Parkschouwburg - De Parkschouwburg, in 1882 gebouwd naar het ontwerp van W.A. Froger*, op de plaats van het vroegere Parkgebouw*, was van buiten lelijk, maar van binnen een van de rijkste schouwburgen van Europa. Er was een prachtig gestoffeerde oosterse foyer, een zomer- en een wintertuin vol planten en een mooie toneelzaal, met een ruim toneel en een orkestbak voor 60 musici. In 1883 vond, onder enorme belangstelling, de opening plaats. Vooral vele balletten werden hier opgevoerd.

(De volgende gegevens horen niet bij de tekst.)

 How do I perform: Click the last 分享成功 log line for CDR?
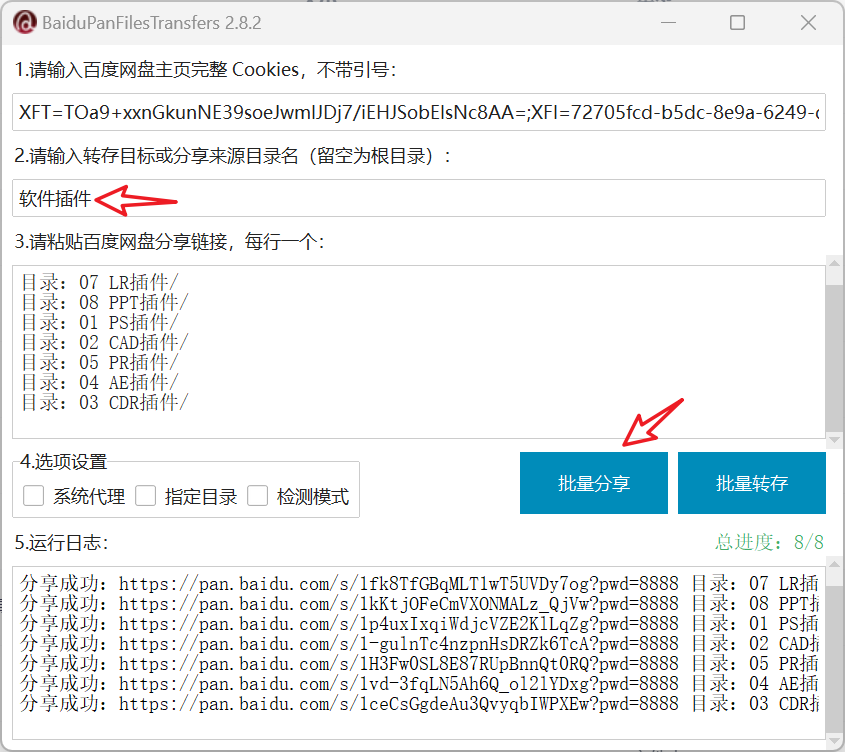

Zij hadden veel succes, maar met de directie waren er voortdurend moeilijkheden, tot in 1886 de Nederlandse Opera*, met Désiré Pauwels, Jos. Orelio, Anna Klimmerboom e.a., hier geboren wordt en furore maakt. Het was een A'damse gewoonte in die dagen om een- of tweemaal per week de Parkschouwburg te bezoeken, teneinde er deze zangers te zien en te horen. Het orkest, onder leiding van De la Fuente of Cornelis van der Linden*, was eveneens populair. De schouwburg ontleende zijn roem aan de prachtige bals die er in de carnavalstijd werden gehouden. De Opera, in de eerste jaren onder leiding van J. De Groot, later van Cornelis van der Linden, werd door de laatste overgebracht naar de Stadsschouwburg*.
De Groot verhuisde naar het Paleis voor Volksvlijt* en de Parkschouwburg werd verkocht (1894). Sindsdien ging het mis met de schouwburg. Veel kleine gezelschappen zijn er opgetreden, met sterk wisselend succes, o.a. Barend Barendse met romantische stukken, maar voortdurend succes scheen er toch onmogelijk geworden. Enige malen verwisselde de zaak van eigenaar, totdat de A'damse brandweer ontdekte, dat bij brand het publiek hier groot gevaar zou lopen. Toen de eigenaar weigerde voldoende voorzieningen te treffen, werd het gebouw op last van B. en W. gesloten. Het bleef nog enige jaren slaapplaats voor zwervers en werd in 1911, nadat de gemeente na veel moeite de eigendom verworven had, gesloopt.
LIT. T.K. Looyen, Amsterdamse Theaters, 1981, 64.